Looks like a very nice install job. Only thing I would do is install the little metal plates on the studs to cover the wires so you don't nail into them.

Reactions: Like 3 | Agree 1 | Useful 1


----------



## sprucegum

woodtickgreg said:


> Electrical is like finishing, there's a million ways to do it. Ask one question and you'll get many answers and all of them different.
> Looks like a very nice install job. Only thing I would do is install the little metal plates on the studs to cover the wires so you don't nail into them.



He does a pretty good job centering the wires in the 2 x 6 studs so nailing into them would through the half inch sheetrock would take a pretty big nail. We used a lot of them in my house because we ran all of the electrical in a mechanical cavity inside the building envelope to reduce air infiltration.

Reactions: Like 1


----------



## cabomhn

Looks like a really nice shop coming along! That is definitely the dream. I used to work at a shop that had the overhang just like you build here. That’s definitely a nice design feature to help with storage.

Reactions: Thank You! 1


----------



## Nubsnstubs

That's coming along pretty good, Dave. You're gonna be one happy camper when you're done.

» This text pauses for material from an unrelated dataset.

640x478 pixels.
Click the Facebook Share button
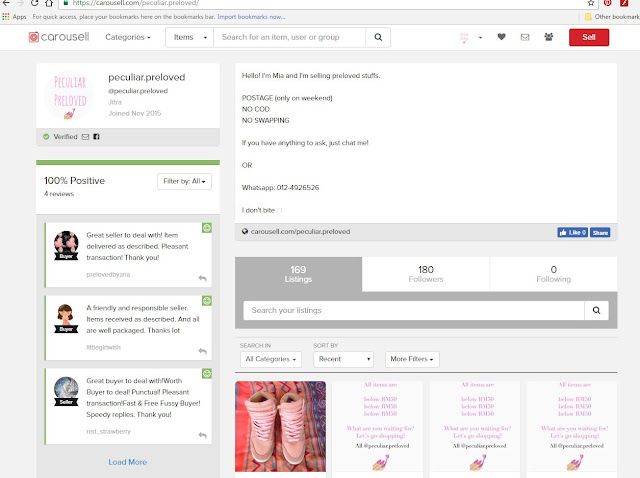coord(600,232)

When I set up my last shop when still in business back near the turn of the century, I had all my electrical and air coming down from the ceiling. everything was spaced at 10 intervals, and electrical was retractable reels with 4 gang boxes. The air was 25 foot coiled hoses. I did that as I needed wall space to stack my stuff, plus I hated having cords and hoses tripping me when I walked through the shop.
I would have had to discriminate against Tony if he ever applied for a job working for me. He wouldn't have been able to reach the hanging cords and hoses. ........... Jerry (in Tucson)

Reactions: Funny 5


----------



## sprucegum

Nubsnstubs said:


> That's coming along pretty good, Dave. You're gonna be one happy camper when you're done.
> 
> When I set up my last shop when still in business back near the turn of the century, I had all my electrical and air coming down from the ceiling. everything was spaced at 10 intervals, and electrical was retractable reels with 4 gang boxes. The air was 25 foot coiled hoses. I did that as I needed wall space to stack my stuff, plus I hated having cords and hoses tripping me when I walked through the shop.
> i wouldn't have had to discriminate against Tony if he ever applied for a job working for me. He wouldn't have been able to reach the hanging cords and hoses. ........... Jerry (in Tucson)

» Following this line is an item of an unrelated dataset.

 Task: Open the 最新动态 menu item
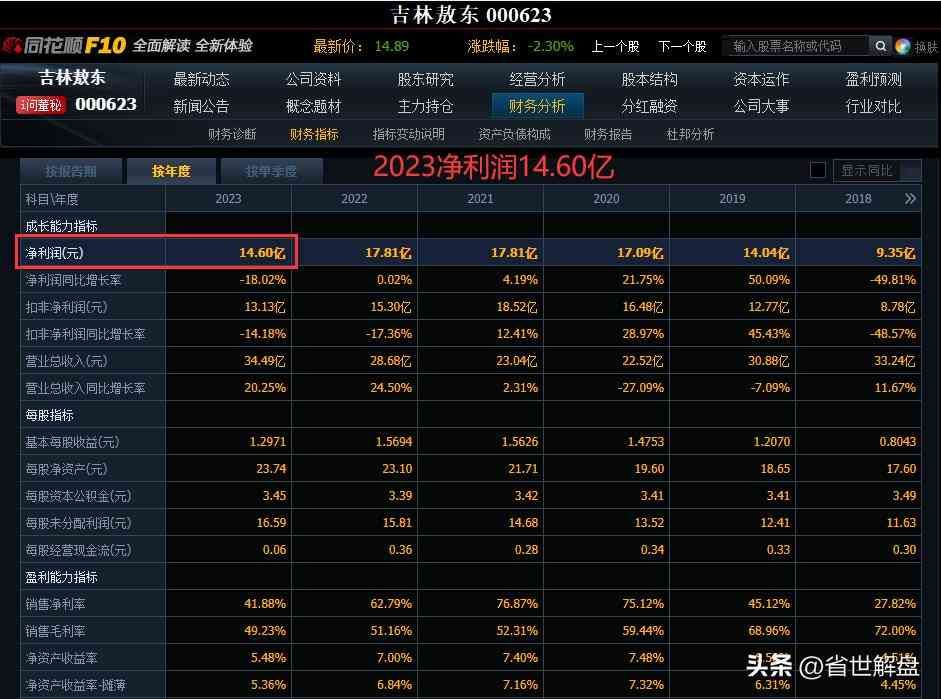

I have one ceiling outlet over where I plan to put my assembly table. It will have a retractable cord. The shop is long and narrow so the stationary tools will be along the outside. My 4 gang Wall outlets are all under by 8 feet apart. Long range plan is to pipe air around the shop so a short hose will reach anywhere.

Reactions: Like 2


----------



## Nature Man

What does your 220V outlet schematic look like? Chuck


----------



## sprucegum

My drywall guy came today. Things are coming together

Reactions: Like 8 | Way Cool 1


----------



## barry richardson

Looks like you will be enjoying next winter in your new shop, sure looks nice!

Reactions: Like 2


----------



## sprucegum

barry richardson said:


> Looks like you will be enjoying next winter in your new shop, sure looks nice!

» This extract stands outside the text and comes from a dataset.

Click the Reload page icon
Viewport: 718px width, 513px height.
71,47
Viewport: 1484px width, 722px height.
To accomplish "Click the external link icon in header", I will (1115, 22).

Probably the last time it will be clean

Reactions: Funny 4


----------



## woodtickgreg

Looking good,  really moving along now, I'm sure it's very well insulated. Looking forward to seeing the boiler hook up for the in floor heat.

Reactions: Like 1


----------



## djg

No ceiling box cutouts for your lights? Boxes recessed and wire just poked through? My experience is 30-40 yr old so there's always new and better ways of doing thinks. Please don't take this and my previous comments as criticism. It's just for my education that I ask.
Your work shops is looking good and well planned. I wish I had one like it.


----------



## sprucegum

djg said:


> No ceiling box cutouts for your lights? Boxes recessed and wire just poked through? My experience is 30-40 yr old so there's always new and better ways of doing thinks. Please don't take this and my previous comments as criticism. It's just for my education that I ask.
> Your work shops is looking good and well planned. I wish I had one like it.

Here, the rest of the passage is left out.